### Provided information
------------------------

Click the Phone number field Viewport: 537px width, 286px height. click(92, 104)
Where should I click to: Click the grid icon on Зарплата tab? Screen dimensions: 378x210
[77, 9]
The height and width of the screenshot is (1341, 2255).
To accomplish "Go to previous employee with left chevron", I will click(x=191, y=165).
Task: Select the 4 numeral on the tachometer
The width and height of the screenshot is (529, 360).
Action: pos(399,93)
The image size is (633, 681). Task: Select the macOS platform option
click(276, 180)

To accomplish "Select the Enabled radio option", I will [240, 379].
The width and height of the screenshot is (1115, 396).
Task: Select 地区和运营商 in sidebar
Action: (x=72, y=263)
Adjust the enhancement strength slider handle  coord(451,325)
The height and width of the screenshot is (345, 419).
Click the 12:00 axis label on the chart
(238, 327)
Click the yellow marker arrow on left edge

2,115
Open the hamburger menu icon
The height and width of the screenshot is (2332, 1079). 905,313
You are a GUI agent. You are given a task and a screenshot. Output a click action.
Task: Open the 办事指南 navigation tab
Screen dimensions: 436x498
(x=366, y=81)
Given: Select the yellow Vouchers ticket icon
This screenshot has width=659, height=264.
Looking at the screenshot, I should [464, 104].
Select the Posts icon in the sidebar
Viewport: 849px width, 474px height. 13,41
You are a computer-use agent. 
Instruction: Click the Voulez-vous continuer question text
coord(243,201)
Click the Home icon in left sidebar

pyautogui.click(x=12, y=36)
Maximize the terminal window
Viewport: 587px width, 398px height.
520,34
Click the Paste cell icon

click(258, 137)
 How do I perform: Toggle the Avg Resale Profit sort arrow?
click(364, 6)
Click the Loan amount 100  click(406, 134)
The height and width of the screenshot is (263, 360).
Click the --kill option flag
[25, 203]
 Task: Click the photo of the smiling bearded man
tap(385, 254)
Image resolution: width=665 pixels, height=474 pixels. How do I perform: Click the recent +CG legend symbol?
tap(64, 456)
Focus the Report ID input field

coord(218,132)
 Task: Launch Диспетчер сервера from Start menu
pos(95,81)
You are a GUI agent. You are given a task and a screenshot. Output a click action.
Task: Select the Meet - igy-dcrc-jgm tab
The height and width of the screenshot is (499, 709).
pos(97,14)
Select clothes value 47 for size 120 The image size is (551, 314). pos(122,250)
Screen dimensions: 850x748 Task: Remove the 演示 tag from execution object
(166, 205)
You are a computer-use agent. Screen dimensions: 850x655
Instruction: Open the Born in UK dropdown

------------------------

Look back at the data above. Transcribe exactly the lines starting at the line that contains "Click the yellow marker arrow on left edge" and ending at the line that contains "Given: Select the yellow Vouchers ticket icon".

Click the yellow marker arrow on left edge

2,115
Open the hamburger menu icon
The height and width of the screenshot is (2332, 1079). 905,313
You are a GUI agent. You are given a task and a screenshot. Output a click action.
Task: Open the 办事指南 navigation tab
Screen dimensions: 436x498
(x=366, y=81)
Given: Select the yellow Vouchers ticket icon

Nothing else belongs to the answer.